This is a really great topic and I agree, in spirit, with the OP that good game design allows for the possibilities of "comebacks".
Honestly, if any game, be it football, soccer, hockey, baseball, or chess were determined in the first 5 minutes then the rest of the game would be pointless.
Sometimes demigod does feel that way. In part, because it is a wargame. In other games, advantages aren't designed to accumulate over time. For instance, in football, if you get a touchdown, you don't get awarded extra players on the field or an additional timeout. On the other hand, most wargames, and even real war, advantages do accumulate over time. Killing the other guy's stuff or taking his flag position is the whole point. As the game goes on you maximize your interests, position, and advantage in order minimize your oppponents and slowly take away his strategic and tactical options.
So on one hand you have to provide for comebacks and but on the other hand you have to acknowlege that leveraging and accumulating advantage is the whole point of a strategy game.

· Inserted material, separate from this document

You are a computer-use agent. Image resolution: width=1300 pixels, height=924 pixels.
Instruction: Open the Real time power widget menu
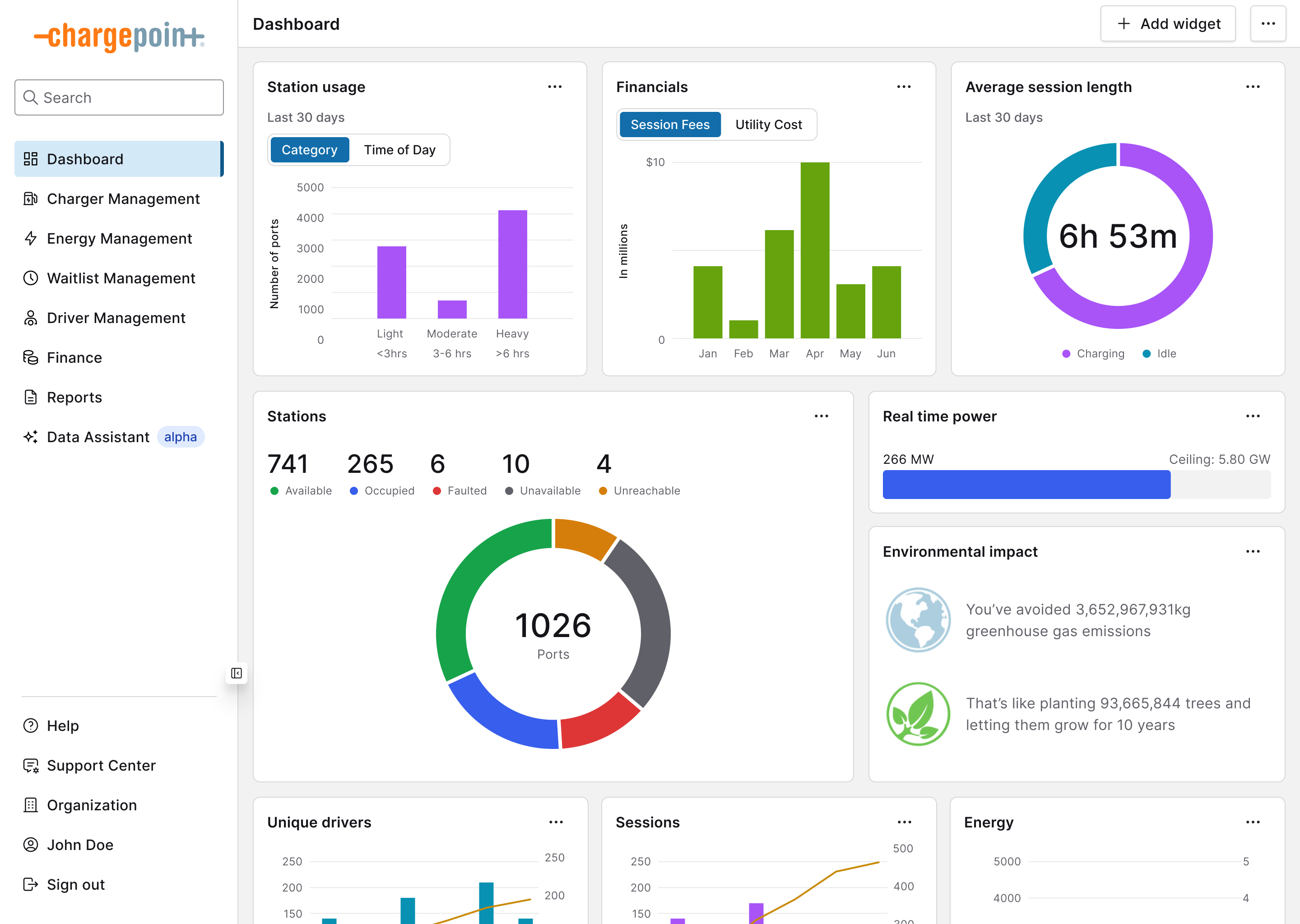click(x=1252, y=416)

Warcraft 3 handled this mechanic partly by having tiered upkeep. Basically your gold accumulation had a margin of diminishing returns the larger your army. However, if you got wiped out your army "food" level was then again small and your gold income increased. This allowed you to replenish your army faster than the side that may have had advantage from your last battle. There was a window where the stronger side had to press it's advantage before the weaker side could resume it's strength via enhanced gold generation.
Additionally, comebacks in WC3 could be made if a losing side were able to "sucker" a stronger opponent or team of opponents into a well designed base that offered little escape. An impetuous foe could be lured into a trap and at the end of it they would lose their huge army despite just having bested yours on the open field.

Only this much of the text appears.